The task: If an entry contains a picture, leave the picture out and reproduce everything else in the records below exactly.

*** Block opens ***

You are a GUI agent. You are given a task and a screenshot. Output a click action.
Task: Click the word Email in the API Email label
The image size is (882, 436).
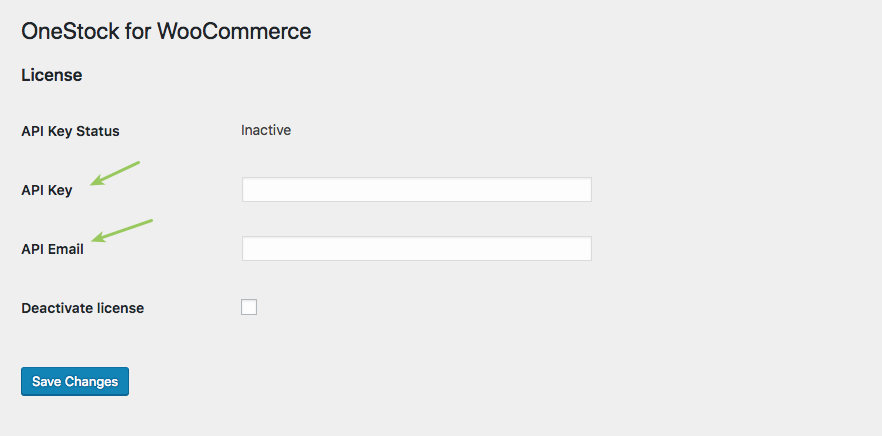[65, 249]
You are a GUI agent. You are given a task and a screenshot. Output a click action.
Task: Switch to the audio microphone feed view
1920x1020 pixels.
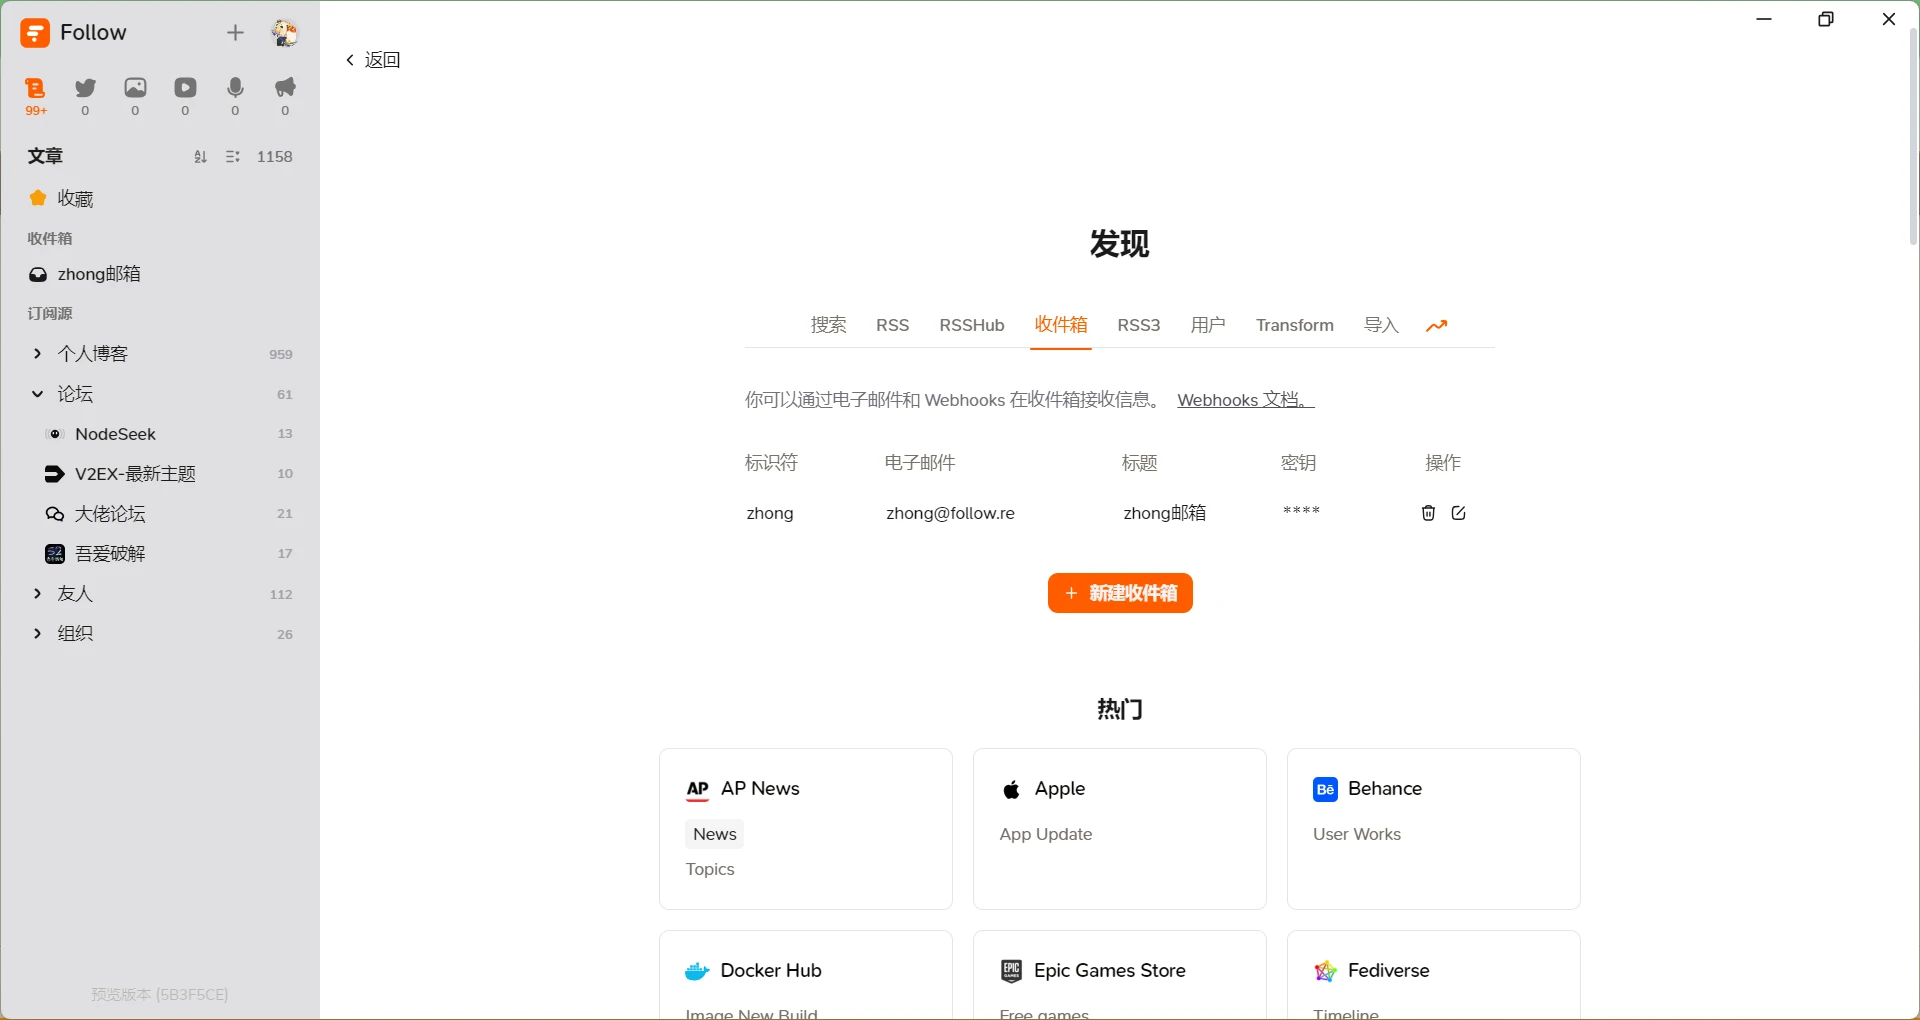pyautogui.click(x=235, y=89)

*** Block closes ***

Answer box:
You are a GUI agent. You are given a task and a screenshot. Output a click action.
Task: Click the word Email in the API Email label
The image size is (882, 436).
[65, 249]
You are a GUI agent. You are given a task and a screenshot. Output a click action.
Task: Switch to the audio microphone feed view
1920x1020 pixels.
pyautogui.click(x=235, y=89)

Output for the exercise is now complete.